INSTRUCTIONS FOR THE TASK >> Reproduce all of the data below verbatim, leaving out the pictures.

(Dataset excerpt)
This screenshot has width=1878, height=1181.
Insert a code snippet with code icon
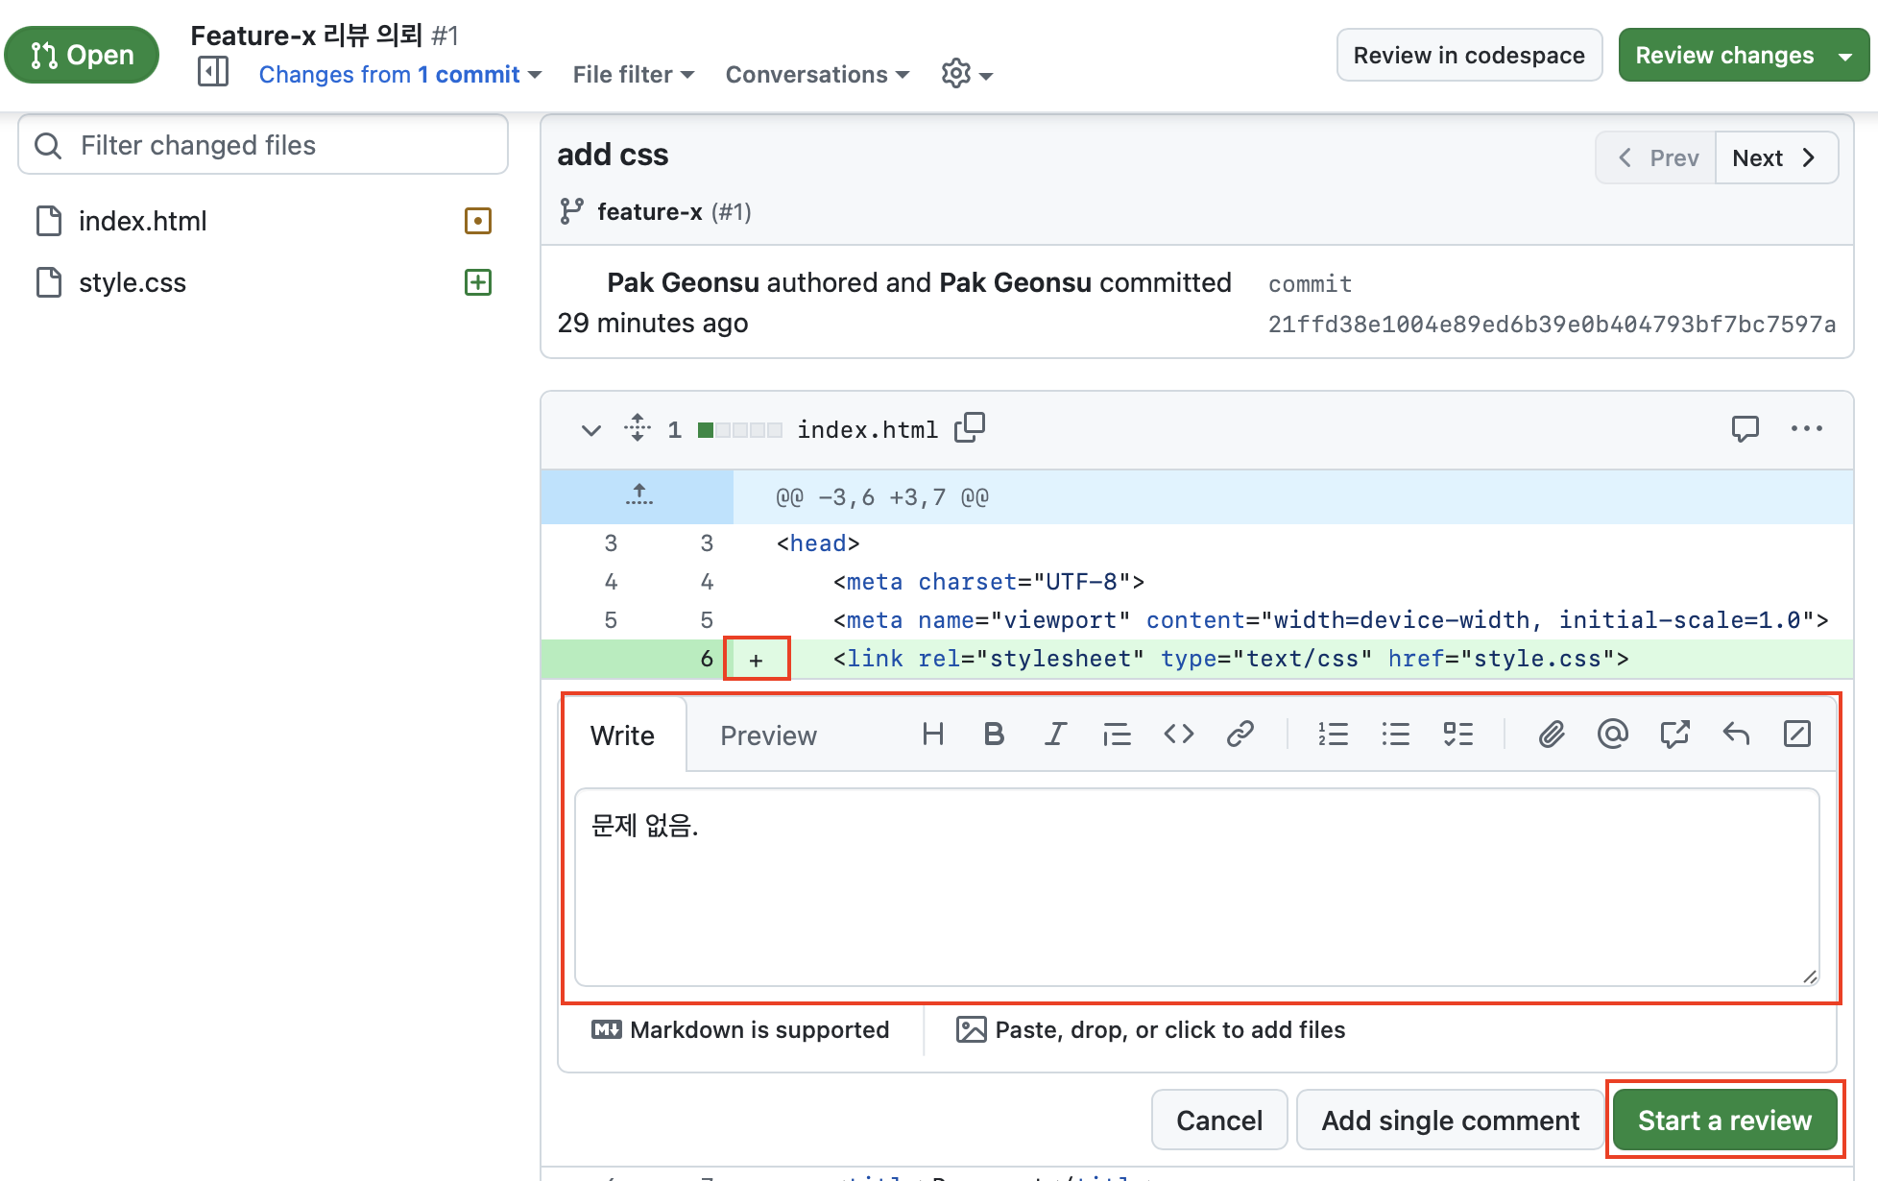click(1178, 735)
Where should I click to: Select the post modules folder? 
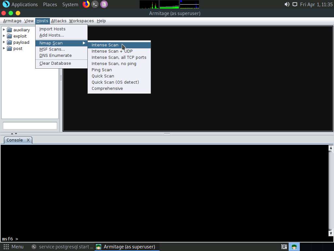(18, 48)
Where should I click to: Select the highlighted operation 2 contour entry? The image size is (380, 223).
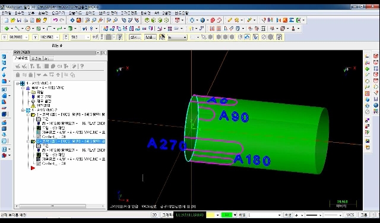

TASK SOLUTION >>
This screenshot has width=1878, height=1181.
Insert a code snippet with code icon
click(1178, 735)
Where should I click to: Select the post modules folder? 
(18, 48)
Where should I click to: Select the highlighted operation 2 contour entry? The image size is (380, 223).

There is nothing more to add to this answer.